Изменить размер шрифта - +
«Будучи по натуре жизнелюбивым человеком, я не упускал ни одной возможности повеселиться, а кроме того, я обладал огромной способностью наслаждаться». Однако в «Письмах Старка Монро» мы можем прочесть по поводу его душевного состояния в юные годы и другие слова: «Дикая застенчивость, чередующаяся с абсурдными приступами дерзости, тоска по дружеской близости, мучительные переживания по поводу мнимых промахов, необычные эротические опасения, смертельный страх перед несуществующими болезнями, смутные томления, пробуждаемые всеми женщинами, и парализующая дрожь в присутствии одной из них, агрессивность, вызванная опасениями показаться трусом, внезапные приступы уныния, глубокая неуверенность в себе – я держу пари, Берти, что Вы прошли через это, как и я, как и любой восемнадцатилетний парень».

Не стоит ловить Дойла на противоречии – в восемнадцать лет «ужасная застенчивость» и «огромная способность наслаждаться» преспокойно уживаются рядом; а все-таки довольно неожиданная откровенность для джентльмена и викторианца. Далее он высказывает сожаление о том, что писатели-мужчины, подробно описывающие душевную жизнь юных девушек, в которых они ничего на самом деле понимать не могут, почему-то никогда не пишут откровенно о переживаниях молодых людей (как жаль, что он не сможет прочесть «Над пропастью во ржи»!), и признается, что сам хотел бы написать об этом, да вот беда – не обладает достаточным воображением. Так никогда и не соберется написать, напротив, чем дальше, тем глуше будет «застегивать душу на пуговицы», тем меньше будет уделять внимания внутренней жизни своих персонажей. А зря, наверное. Любопытная вышла бы книга.

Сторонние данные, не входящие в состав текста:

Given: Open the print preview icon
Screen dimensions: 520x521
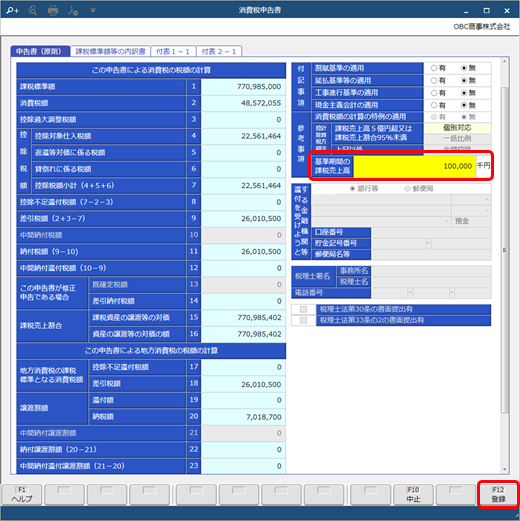Looking at the screenshot, I should pos(33,11).

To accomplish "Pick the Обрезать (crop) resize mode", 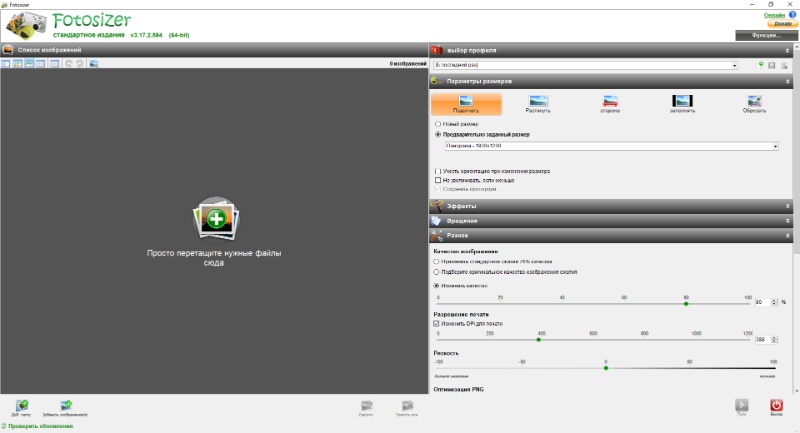I will pos(754,104).
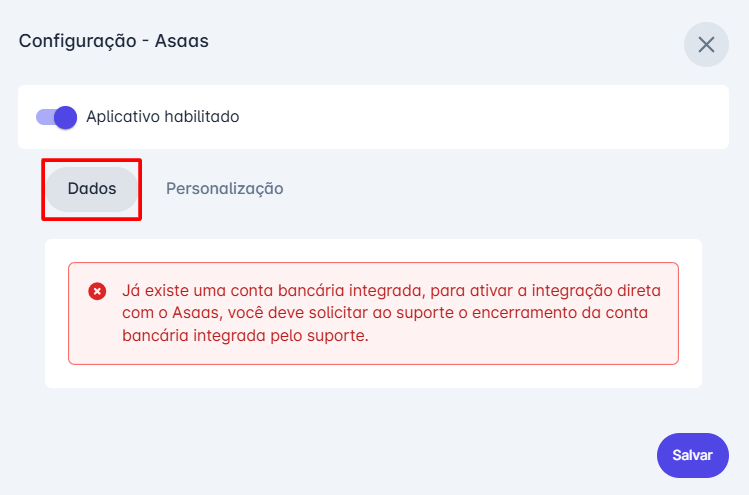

Не касаясь сейчас всех проблем, названных в «Старке Монро», задержимся на одной: «тоске по дружеской близости». Опять Артур, такой вроде бы общительный, оказался одинок: его друг детства, Джеймс Райан, поступил на тот же факультет, но вскоре заболел и его семья уехала из Англии. Лишь на третьем году обучения Дойл – благодаря регби – сблизится со студентом своего факультета Джорджем Баддом (четырьмя годами старше его), о котором потом напишет целую повесть, и чьи черты будут время от времени проявляться то в одном, то в другом персонаже, – но дружба эта, в силу очень уж неординарного характера Бадда, будет иметь противоречивый и односторонний характер. Почти во всех кратких биографических очерках можно прочесть, что Конан Дойл в университете «сталкивался с такими будущими светилами английской литературы, как Джеймс Барри и Роберт Луис Стивенсон». Это некорректное прочтение фрагмента из мемуаров Дойла, где он пишет, что «мог встречаться» и «едва ли не встречался». Со Стивенсоном он пересечься никак не мог, поскольку тот окончил Эдинбургский университет в 1875 году, когда Дойл еще не поступил туда, причем другой факультет – юридический. Что же касается Барри, то теоретически встречи были возможны – Барри учился с 1877-го по 1882-й, – но опять-таки не на медицинском, а на факультете изящных искусств, и сам Дойл пишет, что познакомился с автором «Питера Пэна» уже много лет спустя после окончания университета, когда они оба жили в Лондоне. С Барри они подружатся и даже попробуют писать вместе. Жалко, конечно, что в Эдинбурге эти двое не знали друг друга.

В «Торговом доме Гердлстон» Эдинбургскому университету посвящено несколько глав, может быть, лучших в романе, во всяком случае, самых живых и непосредственных: экзаменационная сессия, выборы ректора, матч по регби. Попал на страницы романа и кое-кто из университетских профессоров: когда Том Димсдейл приходит сдавать экзамен по зоологии, на столе его ждет распластанный краб, а за столом – «низенький профессор, чьи выпуклые глаза и скрюченные руки придавали ему такое сходство с вышеупомянутым крабом, что Том не мог сдержать улыбки».